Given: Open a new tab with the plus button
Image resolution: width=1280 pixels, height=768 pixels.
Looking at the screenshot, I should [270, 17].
__________
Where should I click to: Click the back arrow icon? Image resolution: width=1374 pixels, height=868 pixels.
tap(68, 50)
__________
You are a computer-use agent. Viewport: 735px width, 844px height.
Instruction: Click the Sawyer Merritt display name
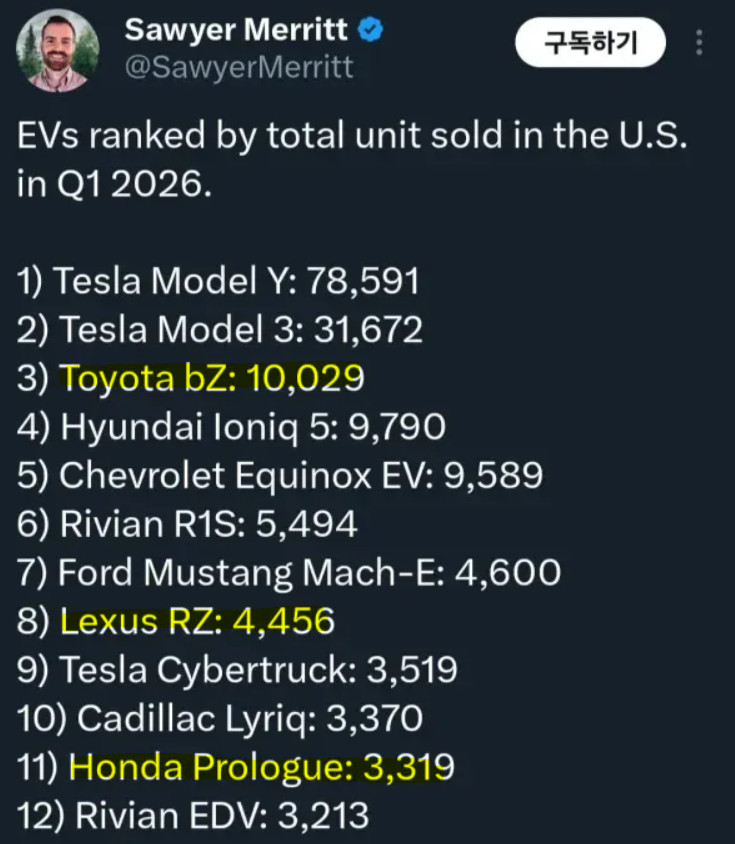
__________
DESCRIPTION OF THE TASK: Exact duplication is required for the lines above, from the line that contains "You are a computer-use" to the line that contains "Instruction: Click the", inclusive; omit all others.

YOUR RESPONSE:
You are a computer-use agent. Viewport: 735px width, 844px height.
Instruction: Click the Sawyer Merritt display name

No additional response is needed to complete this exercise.